▶ Work instruction: Each line from the one containing "You are a computer-use" to the end of the entries below is to be set down exactly; the pictures are not.

▶ Dataset content:
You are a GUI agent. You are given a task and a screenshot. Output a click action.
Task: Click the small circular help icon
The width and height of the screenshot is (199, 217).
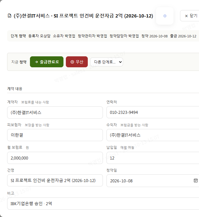click(x=165, y=16)
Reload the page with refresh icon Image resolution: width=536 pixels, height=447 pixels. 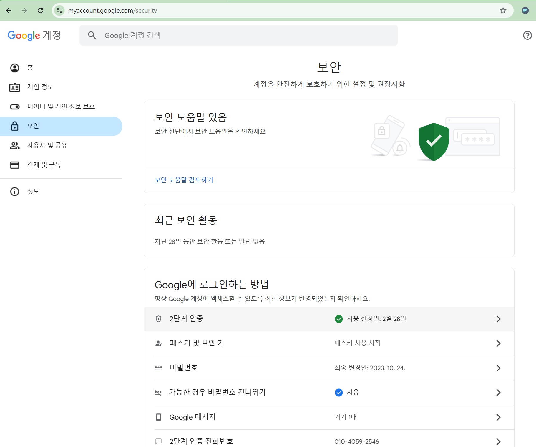point(40,11)
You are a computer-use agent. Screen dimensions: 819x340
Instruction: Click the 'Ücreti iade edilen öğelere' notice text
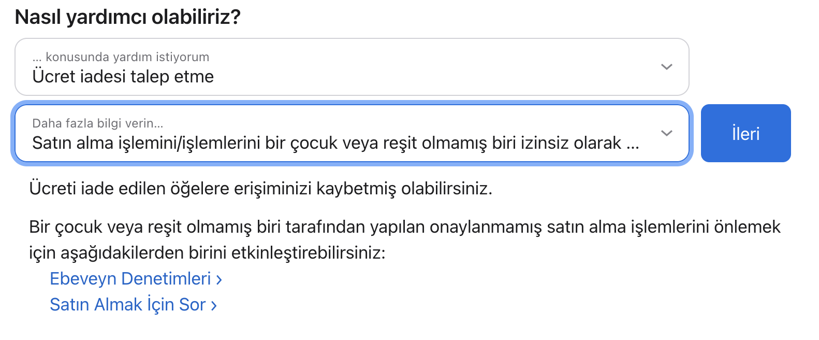coord(260,189)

▶ Completed task:
You are a computer-use agent. Screen dimensions: 819x340
Instruction: Click the 'Ücreti iade edilen öğelere' notice text
coord(260,189)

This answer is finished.